EmonPi needs periodic restarting

Csaba_Zagoni · 24 April 2017 12:46

Hi All,

I have a problem with an emonpi / emontx configuration that I set up several months ago for an NGO I work for as a pilot sub-metering project. Our aim would be to extend this approach to the whole building bearing in mind the limitations of the number of TXs connecting to the pi.

Basically, the system works fine for a number of days (usually between 1-3 weeks) and then the data stops reaching emoncms.

This is the status of emonhub and mqtt when the system is down:

When looking at the logs, they show that the MQTT thread is dead.

I’ve read on other topics that the solution to this problem is a firmware update which I carried out, however, the issue persists. This is the server info I have:

After I restart the emonhub service everything seems to be back to normal:

But obviously I’d like to avoid having to do this manually

The setup is one emonPi sitting on my desk, while three emonTXs are in the distribution board of the NGO’s warehouse. All hardware and software is stock, unmodified apart from the emonpi’s firmware update which I carried out according to your guide.

The setup monitors three phases in a warehouse which has a small server room fed by UPS C and a Yurt outside that has heating - this is my dashboard:

You can see that the last time it stopped was around 0100 19/04/17 and it’d been running since 05/04/17. After the restart the dashboard is getting data again.

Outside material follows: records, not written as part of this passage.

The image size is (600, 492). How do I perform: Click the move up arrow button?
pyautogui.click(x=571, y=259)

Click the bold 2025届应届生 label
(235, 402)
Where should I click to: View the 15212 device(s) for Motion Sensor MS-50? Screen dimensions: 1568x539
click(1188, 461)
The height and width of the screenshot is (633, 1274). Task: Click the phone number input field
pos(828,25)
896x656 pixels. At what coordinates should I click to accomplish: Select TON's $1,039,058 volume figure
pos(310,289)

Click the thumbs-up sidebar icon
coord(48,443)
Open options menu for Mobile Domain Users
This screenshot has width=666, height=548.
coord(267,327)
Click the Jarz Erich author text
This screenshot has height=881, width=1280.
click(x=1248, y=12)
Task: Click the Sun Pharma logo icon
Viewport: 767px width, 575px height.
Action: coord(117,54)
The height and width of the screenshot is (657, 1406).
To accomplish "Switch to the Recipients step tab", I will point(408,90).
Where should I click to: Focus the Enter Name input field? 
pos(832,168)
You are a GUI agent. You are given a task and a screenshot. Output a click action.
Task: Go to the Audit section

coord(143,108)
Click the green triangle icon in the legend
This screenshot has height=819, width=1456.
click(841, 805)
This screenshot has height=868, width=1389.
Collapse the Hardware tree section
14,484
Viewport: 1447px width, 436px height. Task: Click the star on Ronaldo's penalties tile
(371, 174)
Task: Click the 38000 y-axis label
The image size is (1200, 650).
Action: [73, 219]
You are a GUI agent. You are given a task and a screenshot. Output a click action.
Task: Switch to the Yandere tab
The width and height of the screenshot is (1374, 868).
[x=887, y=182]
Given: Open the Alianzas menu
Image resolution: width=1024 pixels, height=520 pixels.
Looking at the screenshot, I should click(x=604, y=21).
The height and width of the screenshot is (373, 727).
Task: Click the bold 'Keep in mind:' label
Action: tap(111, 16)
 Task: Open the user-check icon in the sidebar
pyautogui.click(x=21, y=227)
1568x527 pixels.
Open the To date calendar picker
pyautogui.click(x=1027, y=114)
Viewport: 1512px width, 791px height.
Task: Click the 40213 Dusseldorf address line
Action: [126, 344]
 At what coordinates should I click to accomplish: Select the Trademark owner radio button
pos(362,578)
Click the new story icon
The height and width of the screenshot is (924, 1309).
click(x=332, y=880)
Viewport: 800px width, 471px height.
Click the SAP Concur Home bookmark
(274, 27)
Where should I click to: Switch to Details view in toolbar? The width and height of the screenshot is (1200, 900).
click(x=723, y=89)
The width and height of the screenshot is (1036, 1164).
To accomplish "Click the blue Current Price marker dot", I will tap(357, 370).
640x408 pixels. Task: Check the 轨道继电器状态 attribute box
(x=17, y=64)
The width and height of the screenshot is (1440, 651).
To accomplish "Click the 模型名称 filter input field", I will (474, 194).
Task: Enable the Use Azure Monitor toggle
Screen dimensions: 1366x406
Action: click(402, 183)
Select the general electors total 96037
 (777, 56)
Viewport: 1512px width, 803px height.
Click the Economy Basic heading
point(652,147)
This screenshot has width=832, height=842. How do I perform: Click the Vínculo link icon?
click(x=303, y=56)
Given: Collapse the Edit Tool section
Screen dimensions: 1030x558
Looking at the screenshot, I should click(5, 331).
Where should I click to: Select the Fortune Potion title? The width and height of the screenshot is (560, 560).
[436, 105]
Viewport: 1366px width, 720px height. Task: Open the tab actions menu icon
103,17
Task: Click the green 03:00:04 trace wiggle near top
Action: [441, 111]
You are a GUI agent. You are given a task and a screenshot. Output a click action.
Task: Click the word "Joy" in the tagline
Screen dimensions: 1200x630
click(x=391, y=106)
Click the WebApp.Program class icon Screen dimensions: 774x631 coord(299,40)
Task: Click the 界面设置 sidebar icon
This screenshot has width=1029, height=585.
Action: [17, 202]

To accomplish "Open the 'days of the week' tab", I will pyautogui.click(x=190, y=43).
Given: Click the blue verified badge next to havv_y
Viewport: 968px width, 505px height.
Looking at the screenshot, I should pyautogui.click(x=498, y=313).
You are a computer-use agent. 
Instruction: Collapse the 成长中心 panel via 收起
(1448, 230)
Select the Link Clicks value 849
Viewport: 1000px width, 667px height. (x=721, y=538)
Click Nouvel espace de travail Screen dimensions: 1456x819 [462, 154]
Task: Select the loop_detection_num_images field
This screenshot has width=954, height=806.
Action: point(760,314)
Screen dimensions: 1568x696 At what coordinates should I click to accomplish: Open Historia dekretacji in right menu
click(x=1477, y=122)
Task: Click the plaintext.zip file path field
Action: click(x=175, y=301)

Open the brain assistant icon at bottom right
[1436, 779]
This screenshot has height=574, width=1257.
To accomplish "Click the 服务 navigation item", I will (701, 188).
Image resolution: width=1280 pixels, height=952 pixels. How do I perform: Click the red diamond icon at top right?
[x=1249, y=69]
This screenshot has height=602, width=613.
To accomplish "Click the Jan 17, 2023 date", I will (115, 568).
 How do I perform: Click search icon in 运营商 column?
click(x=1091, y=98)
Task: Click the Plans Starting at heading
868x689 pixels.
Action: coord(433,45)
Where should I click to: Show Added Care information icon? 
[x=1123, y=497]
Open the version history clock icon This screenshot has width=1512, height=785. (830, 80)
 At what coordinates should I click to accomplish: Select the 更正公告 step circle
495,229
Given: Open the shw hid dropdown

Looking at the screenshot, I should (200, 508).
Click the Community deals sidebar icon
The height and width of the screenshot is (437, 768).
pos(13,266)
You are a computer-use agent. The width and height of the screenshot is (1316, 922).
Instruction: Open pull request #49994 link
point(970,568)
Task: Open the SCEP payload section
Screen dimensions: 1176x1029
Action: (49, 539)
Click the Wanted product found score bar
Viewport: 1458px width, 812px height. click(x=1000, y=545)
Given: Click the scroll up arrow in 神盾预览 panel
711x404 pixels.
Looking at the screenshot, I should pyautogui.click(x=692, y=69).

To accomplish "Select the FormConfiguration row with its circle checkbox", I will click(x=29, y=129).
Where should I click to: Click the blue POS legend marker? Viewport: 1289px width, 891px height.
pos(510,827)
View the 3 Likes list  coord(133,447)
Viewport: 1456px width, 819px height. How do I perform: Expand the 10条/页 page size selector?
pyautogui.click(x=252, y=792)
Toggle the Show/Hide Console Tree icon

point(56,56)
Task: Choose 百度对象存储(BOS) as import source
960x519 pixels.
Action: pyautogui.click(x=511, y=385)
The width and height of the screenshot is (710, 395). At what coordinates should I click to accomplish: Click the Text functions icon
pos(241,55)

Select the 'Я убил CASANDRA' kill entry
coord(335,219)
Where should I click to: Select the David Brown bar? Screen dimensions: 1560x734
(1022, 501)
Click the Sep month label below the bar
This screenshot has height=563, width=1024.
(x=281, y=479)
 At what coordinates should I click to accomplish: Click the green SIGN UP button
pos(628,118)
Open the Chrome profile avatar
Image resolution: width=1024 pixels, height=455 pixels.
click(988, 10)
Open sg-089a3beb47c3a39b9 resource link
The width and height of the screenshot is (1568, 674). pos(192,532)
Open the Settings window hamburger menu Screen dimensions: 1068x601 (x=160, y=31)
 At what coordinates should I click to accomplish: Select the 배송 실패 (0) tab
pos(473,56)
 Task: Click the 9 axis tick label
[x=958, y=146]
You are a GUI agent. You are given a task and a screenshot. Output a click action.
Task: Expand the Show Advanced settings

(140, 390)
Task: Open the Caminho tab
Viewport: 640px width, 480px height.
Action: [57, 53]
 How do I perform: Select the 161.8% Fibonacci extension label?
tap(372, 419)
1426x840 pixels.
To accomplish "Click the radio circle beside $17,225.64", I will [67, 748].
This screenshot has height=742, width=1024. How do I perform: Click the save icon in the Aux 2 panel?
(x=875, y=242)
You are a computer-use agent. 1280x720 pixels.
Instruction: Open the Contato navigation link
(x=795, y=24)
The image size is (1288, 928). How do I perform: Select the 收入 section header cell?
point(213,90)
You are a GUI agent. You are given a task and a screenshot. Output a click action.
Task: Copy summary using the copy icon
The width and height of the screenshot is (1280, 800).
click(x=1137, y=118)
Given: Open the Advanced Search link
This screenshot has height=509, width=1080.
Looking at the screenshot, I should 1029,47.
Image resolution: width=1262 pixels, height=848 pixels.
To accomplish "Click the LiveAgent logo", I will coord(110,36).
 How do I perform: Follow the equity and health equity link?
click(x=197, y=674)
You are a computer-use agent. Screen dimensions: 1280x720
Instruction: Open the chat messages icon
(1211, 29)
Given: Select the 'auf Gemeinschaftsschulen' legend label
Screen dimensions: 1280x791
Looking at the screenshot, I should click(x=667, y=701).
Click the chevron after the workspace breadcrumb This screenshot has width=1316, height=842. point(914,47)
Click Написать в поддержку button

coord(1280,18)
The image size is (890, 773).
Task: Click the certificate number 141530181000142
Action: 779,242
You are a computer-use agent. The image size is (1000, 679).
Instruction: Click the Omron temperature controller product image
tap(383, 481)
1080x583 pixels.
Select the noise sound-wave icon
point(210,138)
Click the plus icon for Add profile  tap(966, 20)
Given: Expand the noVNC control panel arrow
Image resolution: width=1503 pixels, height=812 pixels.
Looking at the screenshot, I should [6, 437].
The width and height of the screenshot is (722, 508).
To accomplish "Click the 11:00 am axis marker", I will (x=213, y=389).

If you could guide me towards a solution it would be much appreciated. Also, would someone check please that my firmware update succeeded as necessary (based on the server info posted)?

thanks a lot,
csaba

Dave · 25 April 2017 14:08

Yeh I have this problem that I’ve never managed to resolve, I use a Node-RED process to act as a watchdog that restarts the emonhub service and provide a push notification to my phone via Pushover.
Occasionally the Pi will crash and a reboot through SSH is required.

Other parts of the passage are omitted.